Postby Nibbida » Thu May 05, 2011 4:02 pm

zavk wrote:Some comments... not so much on the specificities of such scientific studies (because such knowledges are quite foreign to me), but rather on the growing 'public profile' of meditation. I have nothing against such research per se; these studies could indeed discover some very interesting things about the neurological processes of meditation and apply that knowledge in skilful ways. But IMO, these studies--which seem to be getting more and more media attention--ought to be balanced by public discourses about the broader context of meditation practice.

As far as my limited experience goes, meditation ought not be practiced in isolation. For the practice to produce 'results' (though this is a somewhat awkward, crude word to use when discussing meditation), it has to be accompanied by a commitment to dana and sila, for instance. And I think this is what makes meditation so challenging, so difficult to maintain, but at the same time so full of potential for a radical transformation/healing of one's thought and behaviour. For meditation to be 'effective', one has to also make a commitment to lead one's life according to certain ethical guidelines and to constantly make the effort to honour and enact certain virtues like generosity, kindness, friendliness, etc.... not easy with all the pressures of the contemporary world... and I must confess I still find this a huge challenge.

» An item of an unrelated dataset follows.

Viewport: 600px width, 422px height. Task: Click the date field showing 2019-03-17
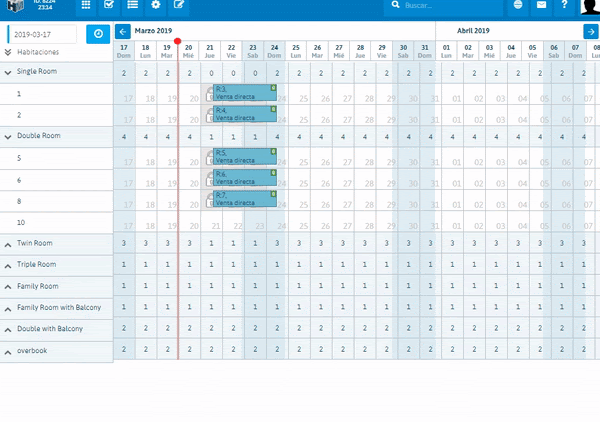click(x=43, y=34)
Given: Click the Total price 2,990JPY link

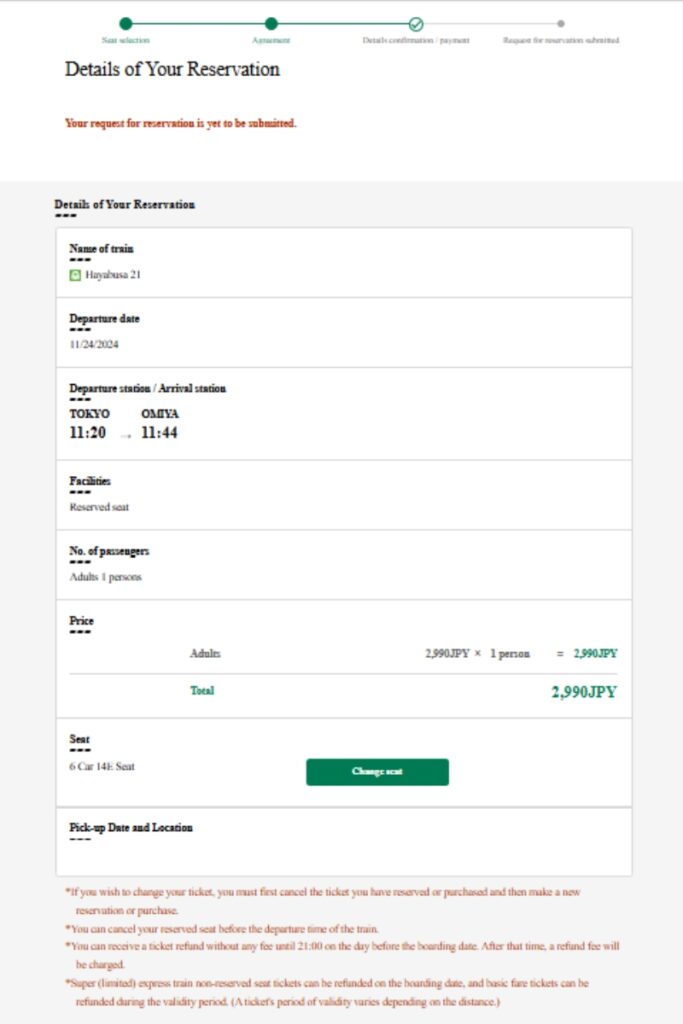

So while such studies may help to raise the profile of meditation, it would be nice to also see greater awareness of the ethical commitments involved, of the lifestyle change that must ACCOMPANY and SUPPORT the practice. Otherwise, there is a risk of people approaching meditation with a narrow, instrumental or calculative attitude. I think we can see evidence of this with certain groups or movements who treat meditation like a kind of sporting activity, declaring one's attainments and conferring statuses on themselves willy nilly--as if one's 'proficiency' in meditation could be evaluated with coloured belts like in taekwando or something! We can also see evidence of meditation being adopted in certain self-help or 'professional development' movements, whereby the notions of 'self-observation' and 'self-transformation' serve to reinforce individualistic-consumerist-capitalist imperatives rather than challenge or transform such self-centred attitudes.

Please note that I'm not devaluing the scientific endeavour to investigate meditation... I'm just wondering if there ought to be greater circumspection on how the 'benefits' of meditation are discussed publicly, or how other proponents of the practice could contribute to the conversation by drawing attention to those other aspects of the practice which--perhaps because they 'go against the grain' and unsettle comfortable attitudes and behaviour we take for granted--are not usually mentioned.



This is a good point Zavk. Keep in mind that many of the people doing this research are themselves dharma practitioners. Many others are taking guidance from meditation teachers like Tibetan monks and/or Theravada-based teachers in the USA. IMS for example, hosts retreats for scientists. So there is a good deal of interaction going on. Research has expanded from just mindfulness into loving-kindness and compassion. I'm even seeing suggestions by psychologists to incorporate the "five mindfulness trainings" (i.e. precepts) into mindfulness practice.

So this is an evolving situation and I think continued input from the dharma community is very important.